[[ Records to process open ]]

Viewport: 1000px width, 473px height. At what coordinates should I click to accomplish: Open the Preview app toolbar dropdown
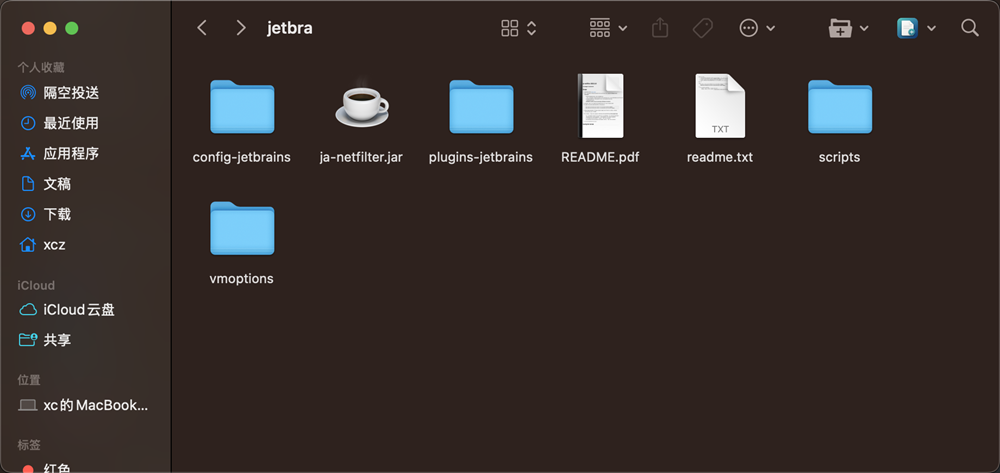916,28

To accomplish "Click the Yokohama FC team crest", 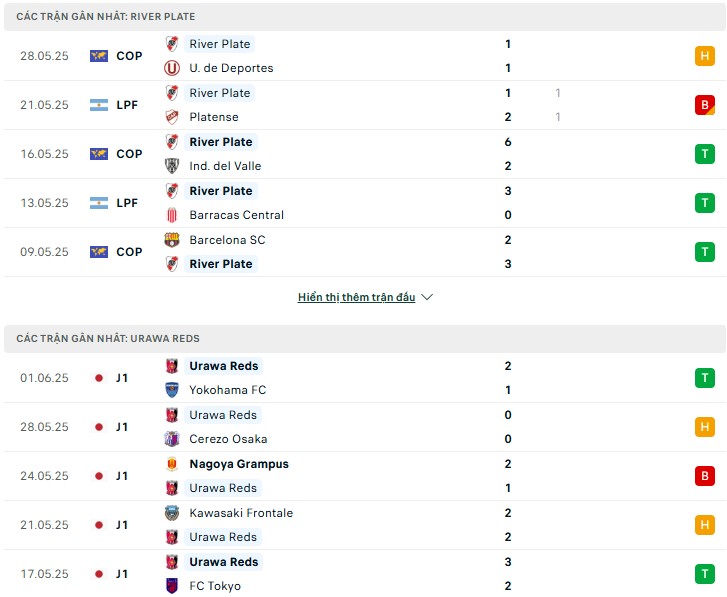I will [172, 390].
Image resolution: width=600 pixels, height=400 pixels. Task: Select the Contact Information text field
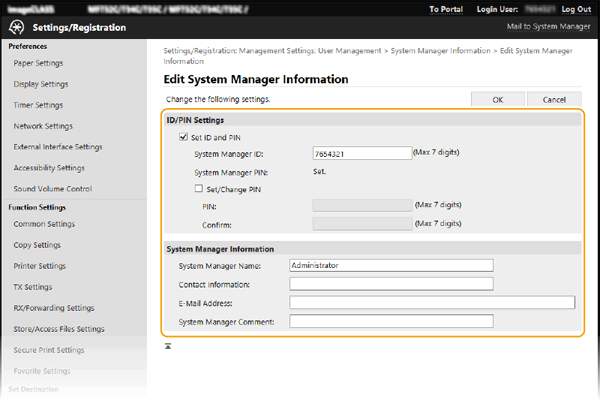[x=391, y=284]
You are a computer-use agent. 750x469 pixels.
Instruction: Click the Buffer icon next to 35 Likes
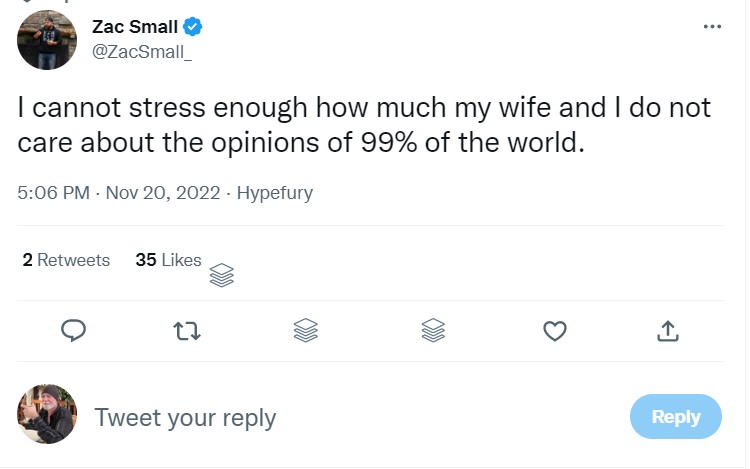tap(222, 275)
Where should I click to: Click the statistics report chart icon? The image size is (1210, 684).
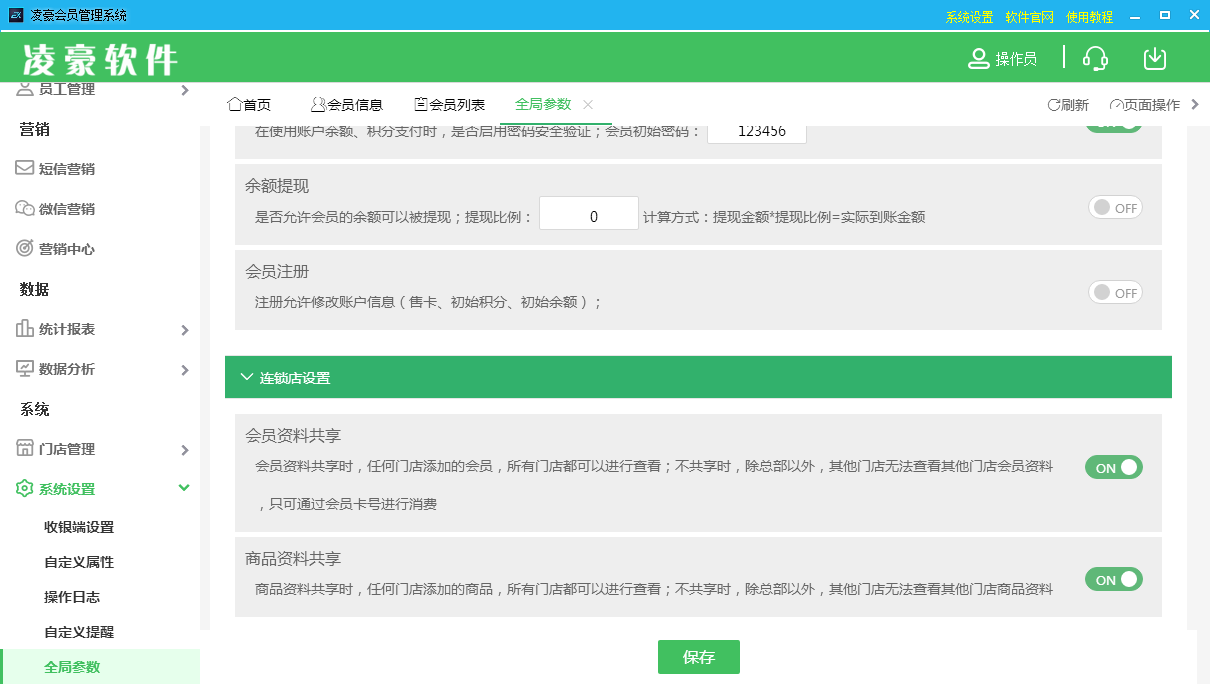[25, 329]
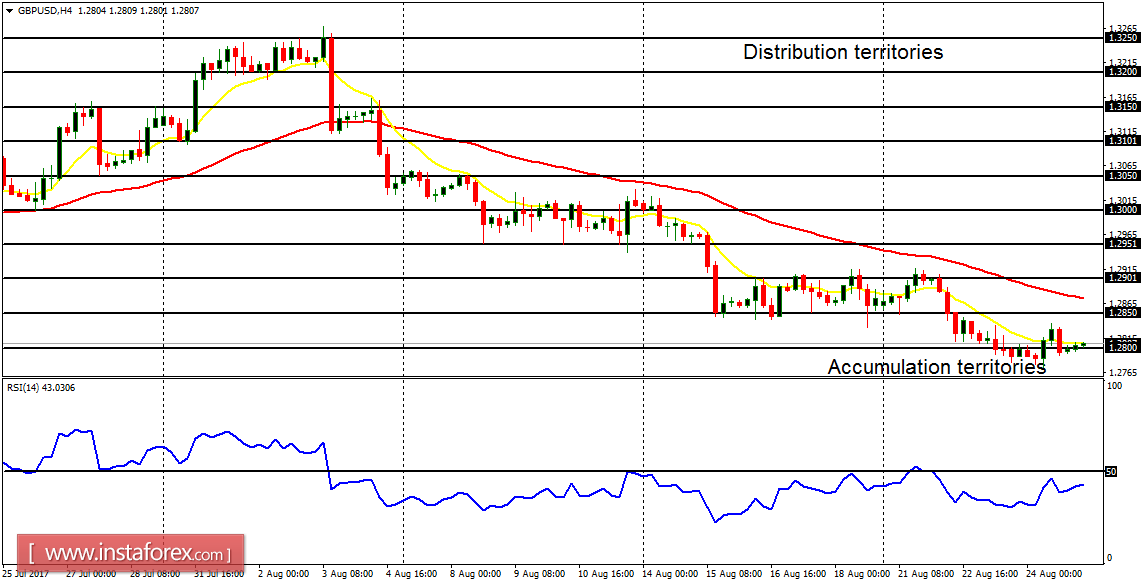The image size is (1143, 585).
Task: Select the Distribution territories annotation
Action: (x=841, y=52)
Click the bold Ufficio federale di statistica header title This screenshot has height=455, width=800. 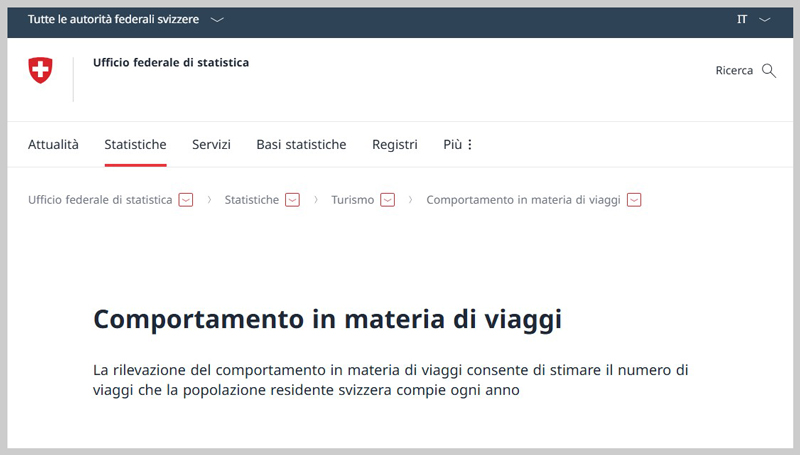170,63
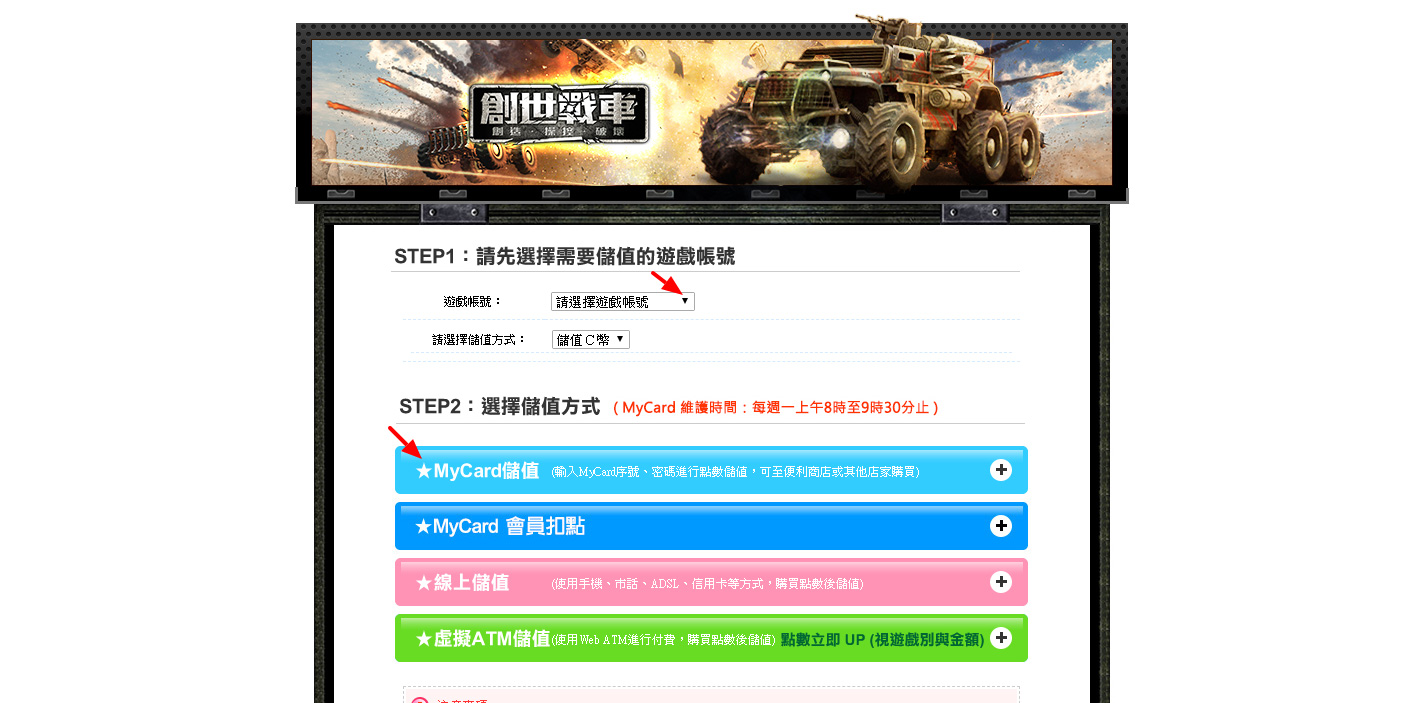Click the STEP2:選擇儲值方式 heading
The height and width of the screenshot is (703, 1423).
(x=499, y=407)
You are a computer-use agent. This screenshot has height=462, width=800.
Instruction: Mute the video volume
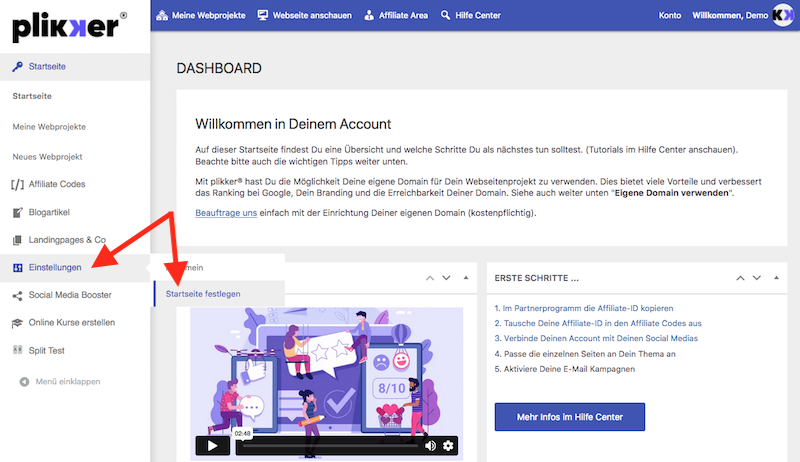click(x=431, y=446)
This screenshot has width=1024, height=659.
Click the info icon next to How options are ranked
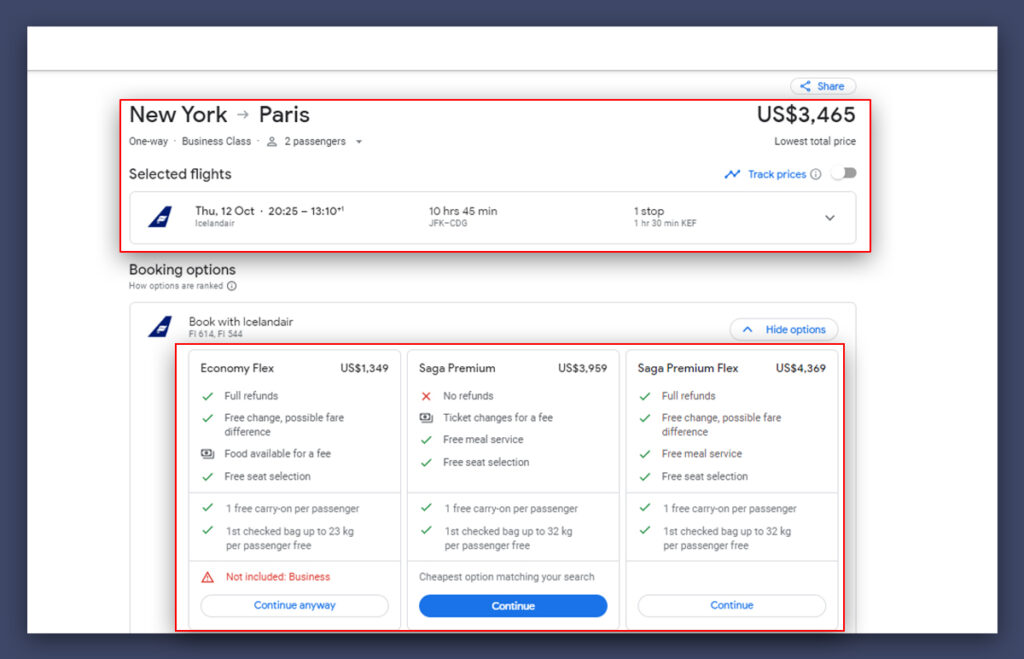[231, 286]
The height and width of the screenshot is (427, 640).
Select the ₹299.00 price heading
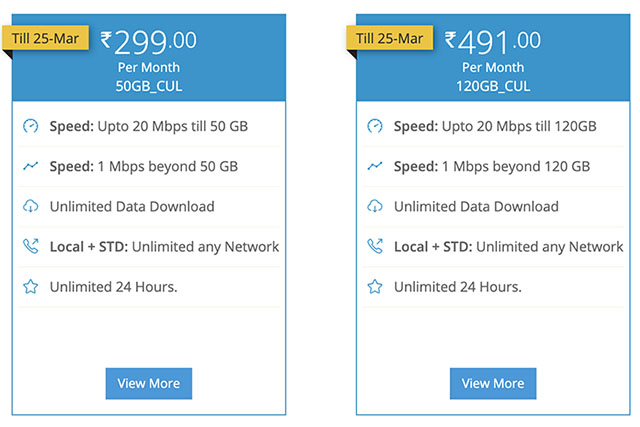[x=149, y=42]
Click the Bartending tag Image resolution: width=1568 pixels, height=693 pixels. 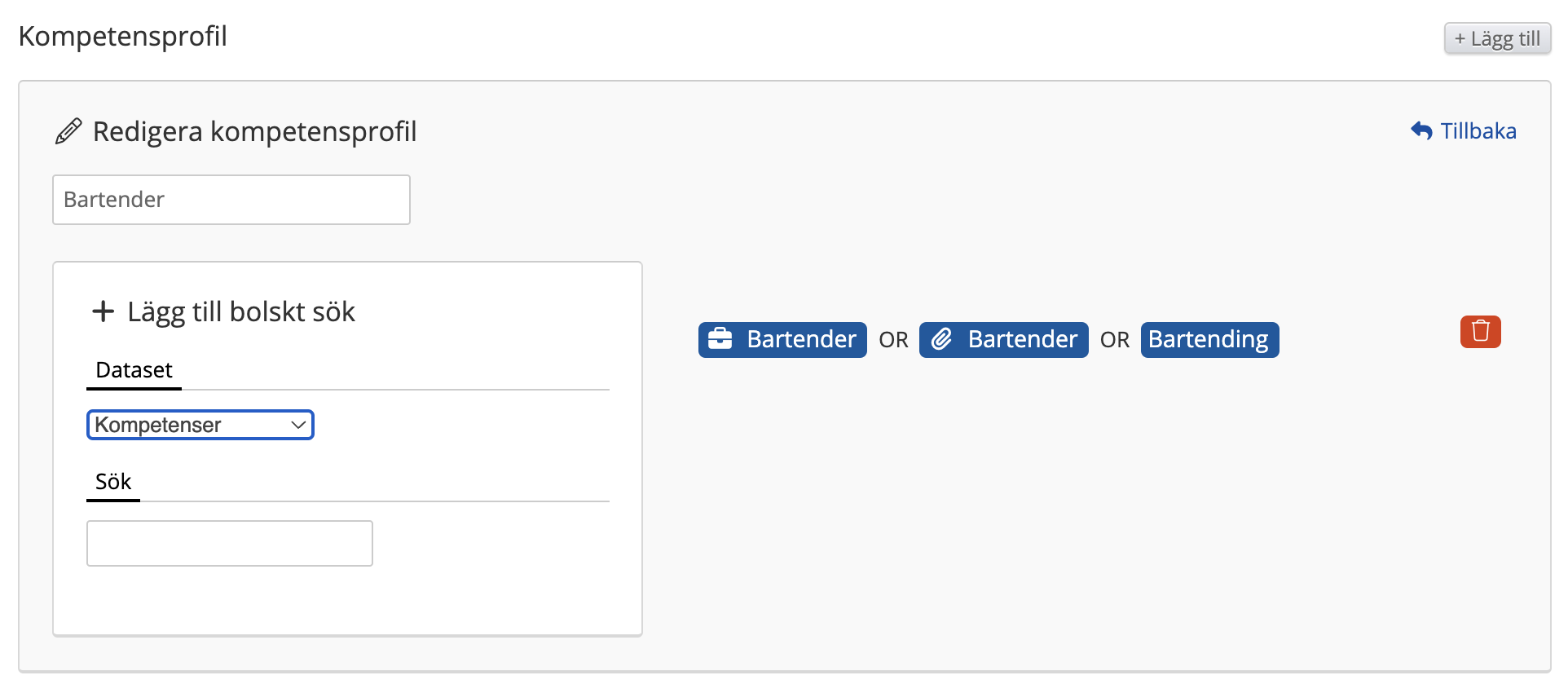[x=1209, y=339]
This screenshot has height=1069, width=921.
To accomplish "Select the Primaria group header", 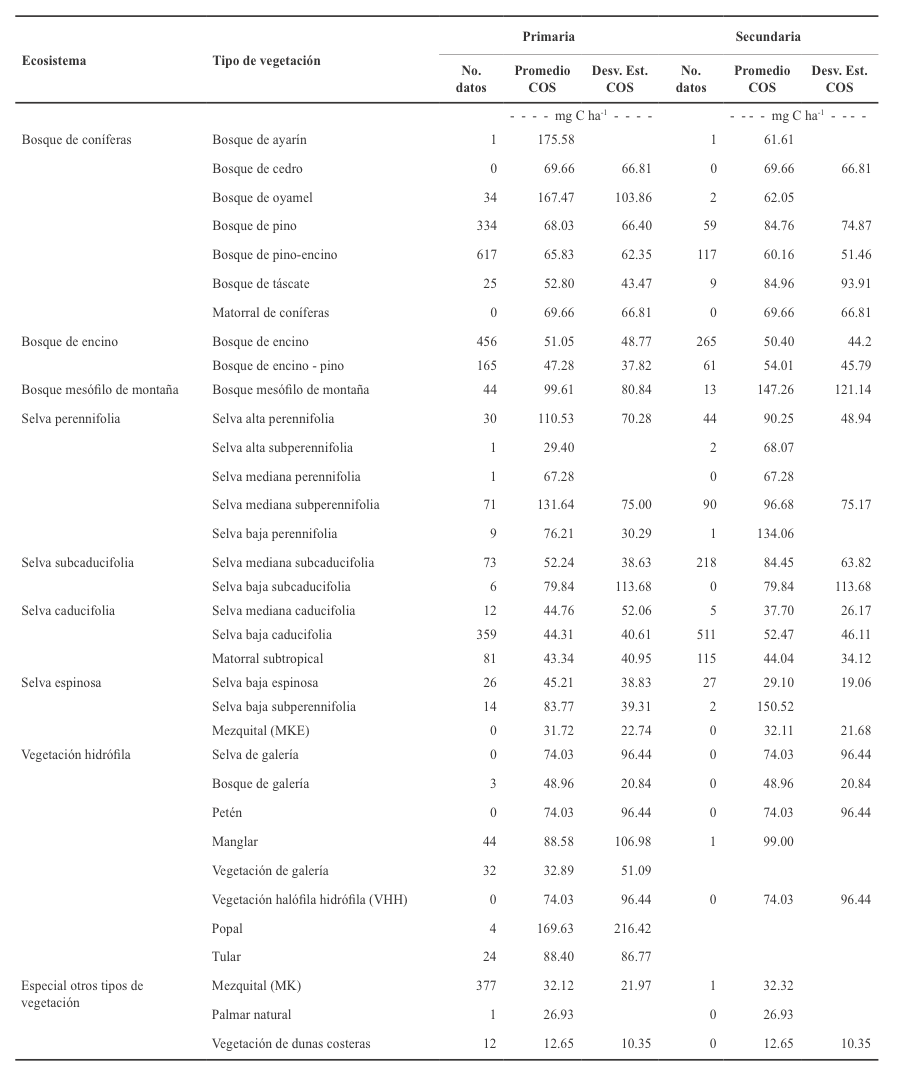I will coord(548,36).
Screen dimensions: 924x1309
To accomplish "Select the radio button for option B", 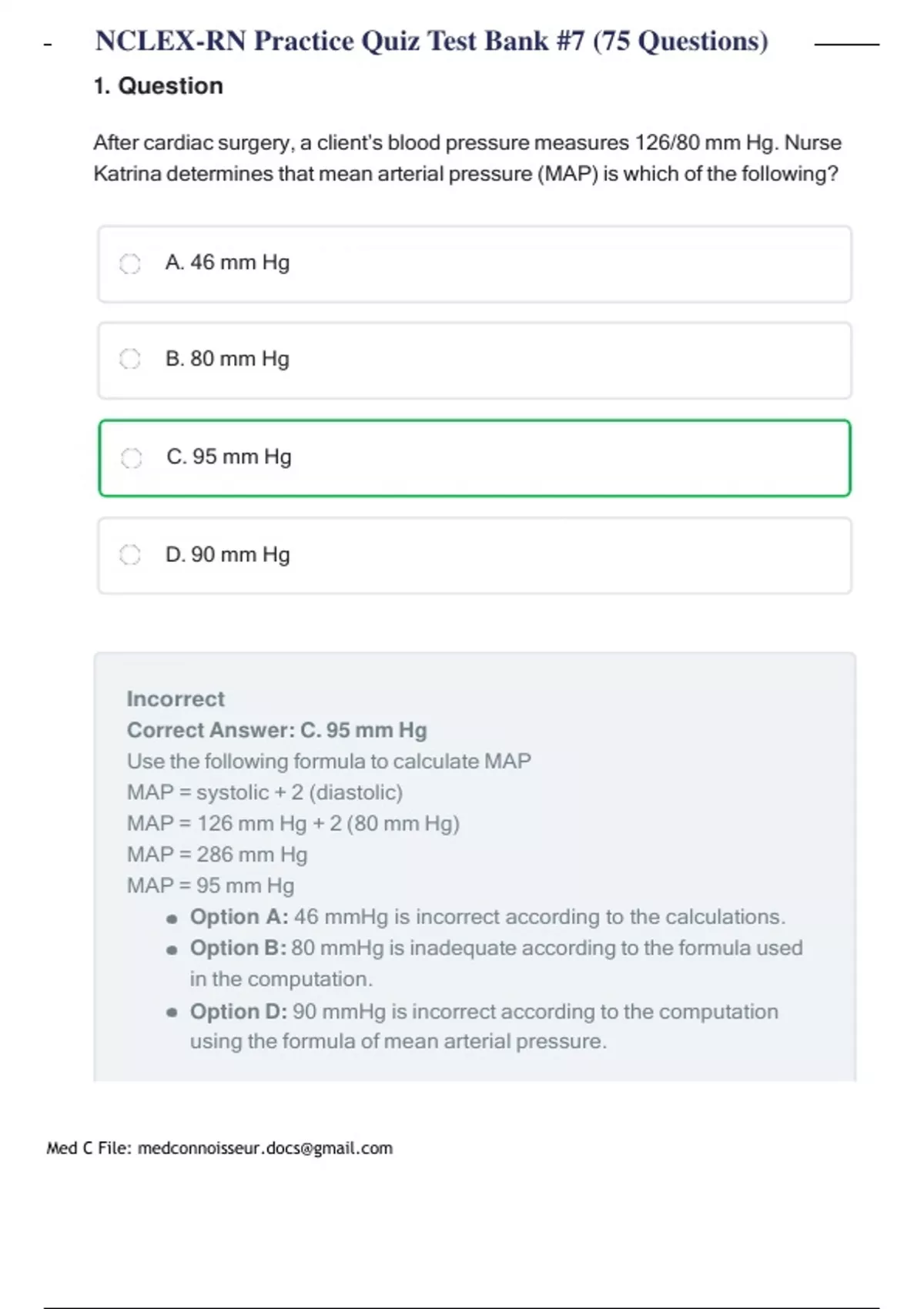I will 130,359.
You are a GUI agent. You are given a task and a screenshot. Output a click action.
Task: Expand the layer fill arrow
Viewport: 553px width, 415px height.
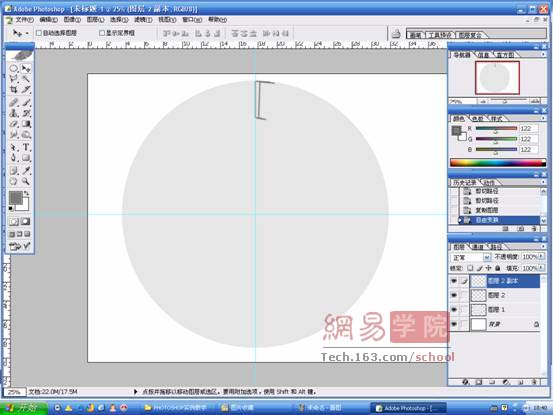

[[ Records to process closed ]]

Task item
Pull every line containing the word "agent" out of the listing.

Exercise answer
You are a computer-use agent. 750x469 pixels.
You are a computer-use agent. This screenshot has height=462, width=800.
You are a GUI agent. You are given a task and a screenshot. Output a click action.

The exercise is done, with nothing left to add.